--- 元の文章 ---

9月だけでも6発、10月19日には新型と見られるミサイル発射訓練を行った北朝鮮。なぜ金正恩総書記は、国際社会からの非難殺到が容易に想像できるこのような暴挙を続けるのでしょうか。今回の無料メルマガ『ロシア政治経済ジャーナル』では著者で国際関係ジャーナリストの北野幸伯さんが、容易に理解できる「2つの法則」でその意図を解説。さらに日本が北朝鮮に対して取るべき方策を提示しています。

相次ぐミサイル発射、北朝鮮の意図は【二つの法則】で理解できる

北朝鮮は10月19日、日本海にむけてSLBM(潜水艦発射弾道ミサイル)を発射しました。北朝鮮のミサイル発射がつづいています。9月だけでも、「鉄道発射式短距離弾道ミサイル」「極超音速ミサイル」など、6発のミサイルを発射しました。日本人は慣れてしまって、大騒ぎしなくなっていますが。

ところで、「北朝鮮の意図」は何なのでしょうか?今日は、北朝鮮の意図を超簡単に理解できる「2つの法則」についてお話しします。

---

やること一覧:
1/ 元の文章の「9月だけでも6発、10月19」から「大騒ぎしなくなっていますが。」までを、一字も変えずに全部書き写してください。
2/ 元の文章によると、北朝鮮が10月19日に日本海に向けて発射したミサイルは何ですか。

--- 提供データ ---

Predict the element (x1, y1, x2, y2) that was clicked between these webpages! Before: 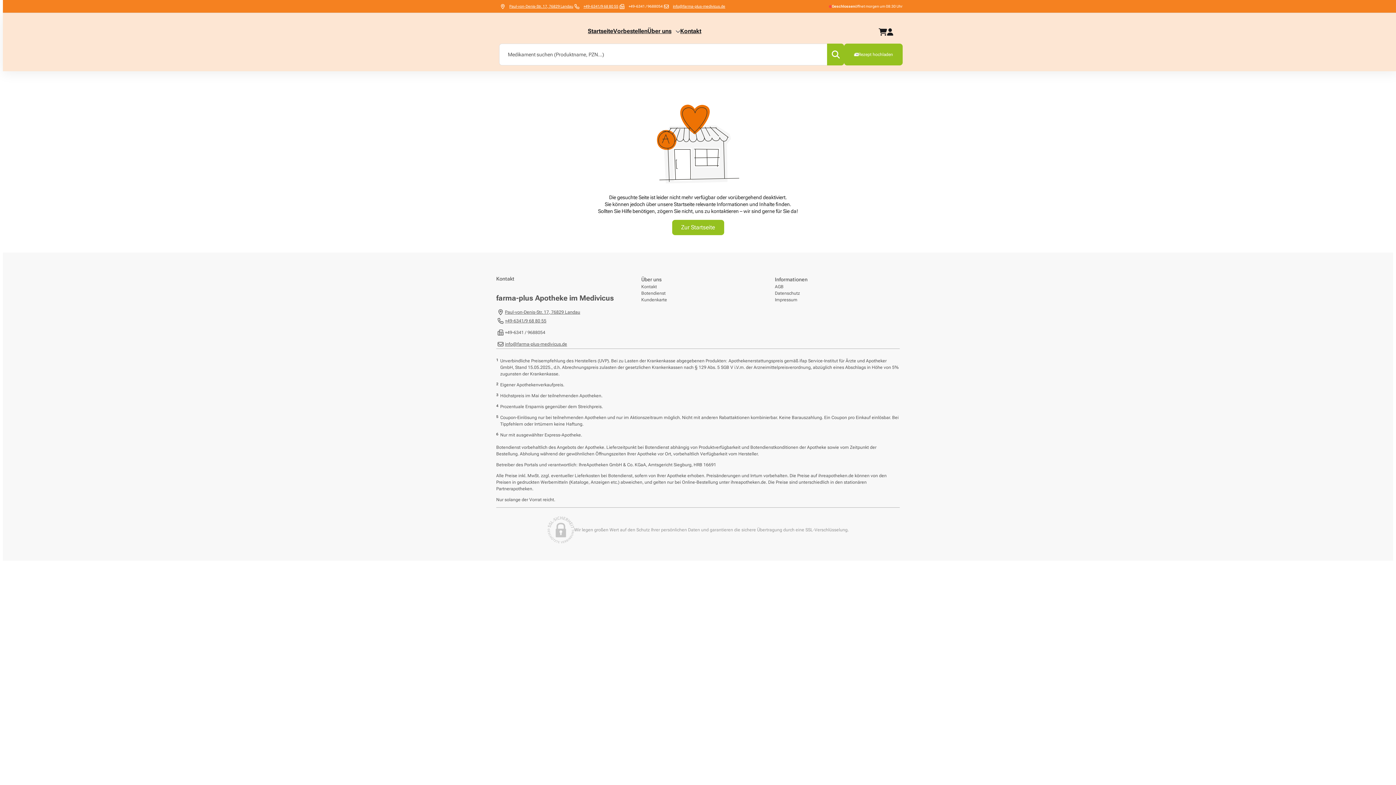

---

作業ごとの答え:
1/
9月だけでも6発、10月19日には新型と見られるミサイル発射訓練を行った北朝鮮。なぜ金正恩総書記は、国際社会からの非難殺到が容易に想像できるこのような暴挙を続けるのでしょうか。今回の無料メルマガ『ロシア政治経済ジャーナル』では著者で国際関係ジャーナリストの北野幸伯さんが、容易に理解できる「2つの法則」でその意図を解説。さらに日本が北朝鮮に対して取るべき方策を提示しています。

相次ぐミサイル発射、北朝鮮の意図は【二つの法則】で理解できる

北朝鮮は10月19日、日本海にむけてSLBM(潜水艦発射弾道ミサイル)を発射しました。北朝鮮のミサイル発射がつづいています。9月だけでも、「鉄道発射式短距離弾道ミサイル」「極超音速ミサイル」など、6発のミサイルを発射しました。日本人は慣れてしまって、大騒ぎしなくなっていますが。

2/ SLBM(潜水艦発射弾道ミサイル)です。